401 Unauthorized on webhooks
Secret mismatch. Check GITHUB_WEBHOOK_SECRET in .mcp.json exactly matches GitHub. A .env in the repo directory can shadow it — delete it or make both match.

No notification when a PR falls behind
Ensure Pushes is ticked in GitHub webhook events and GITHUB_TOKEN is set. Note: only pushes to main/master trigger PR checks, not pushes to feature branches.

Mux sends to too many sessions
Stale sessions auto-expire after 30 minutes of inactivity. Restart the mux to clear them immediately.

"bun: command not found" in MCP logs
Use the absolute path in .mcp.json: "command": "/home/you/.bun/bin/bun". Find with which bun.

claude_desktop_config.json vs .mcp.json
~/.config/Claude/claude_desktop_config.json is for Claude Desktop. ~/.mcp.json / .mcp.json is for Claude Code CLI. --dangerously-load-development-channels reads from .mcp.json.

Claude receives notifications but doesn't act automatically
The CLAUDE.md permissions block is missing — add it as described in Quickstart step 8.

No notifications ever arrive — checklist

1. App → Advanced → Recent Deliveries → green ✓? If not, secret or URL is wrong.
2. Tunnel still running? Restart = new URL → update the App's Webhook URL in settings.
3. All required event types subscribed in App settings?
4. --author exactly matches the GitHub login of the PR author (case-sensitive).
5. Claude Code started with --dangerously-load-development-channels server:claude-beacon.
6. In mux mode: set_filter called in the session?

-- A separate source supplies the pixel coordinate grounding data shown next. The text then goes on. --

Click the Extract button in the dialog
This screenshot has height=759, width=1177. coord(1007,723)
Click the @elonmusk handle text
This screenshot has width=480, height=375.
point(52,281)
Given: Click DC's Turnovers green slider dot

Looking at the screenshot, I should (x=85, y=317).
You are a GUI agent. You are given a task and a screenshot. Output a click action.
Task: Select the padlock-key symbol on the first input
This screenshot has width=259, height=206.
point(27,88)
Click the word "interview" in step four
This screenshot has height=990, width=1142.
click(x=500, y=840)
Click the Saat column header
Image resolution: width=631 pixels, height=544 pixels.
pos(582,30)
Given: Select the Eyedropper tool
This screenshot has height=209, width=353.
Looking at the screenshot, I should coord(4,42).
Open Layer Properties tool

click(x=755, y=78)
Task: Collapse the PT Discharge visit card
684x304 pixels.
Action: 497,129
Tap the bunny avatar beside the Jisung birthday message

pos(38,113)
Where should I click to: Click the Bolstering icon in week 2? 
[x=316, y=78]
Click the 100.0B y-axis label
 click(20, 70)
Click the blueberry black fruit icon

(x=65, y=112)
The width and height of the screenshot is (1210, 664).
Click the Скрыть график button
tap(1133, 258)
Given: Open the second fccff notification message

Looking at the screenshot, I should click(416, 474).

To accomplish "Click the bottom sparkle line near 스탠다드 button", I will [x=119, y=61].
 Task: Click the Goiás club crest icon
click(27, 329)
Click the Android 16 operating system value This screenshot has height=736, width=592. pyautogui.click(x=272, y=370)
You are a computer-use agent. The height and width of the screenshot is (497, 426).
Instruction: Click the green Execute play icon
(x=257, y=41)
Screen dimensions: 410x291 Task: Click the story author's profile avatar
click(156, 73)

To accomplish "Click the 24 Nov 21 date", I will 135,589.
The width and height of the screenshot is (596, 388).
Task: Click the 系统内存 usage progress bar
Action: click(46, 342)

GITHUB_TOKEN 401 on startup
The mux loads .env from its working directory, not your home directory. Confirm via the CWD log line at startup. For fine-grained tokens: resource owner must be the org, and the org must have approved the token.

Development

bun test            # run tests
bun run typecheck   # tsc --noEmit
bun run lint        # Biome v2
bun run build       # bundle to dist/

Security: HMAC-SHA256 verification uses timingSafeEqual (constant-time). Raw payloads are never forwarded to Claude — only sanitized fields reach the notification. GITHUB_TOKEN is read-only. GITHUB_WEBHOOK_SECRET is required; set WEBHOOK_DEV_MODE=true to bypass in local dev only.

See AGENTS.md for the architecture reference and contributor guide.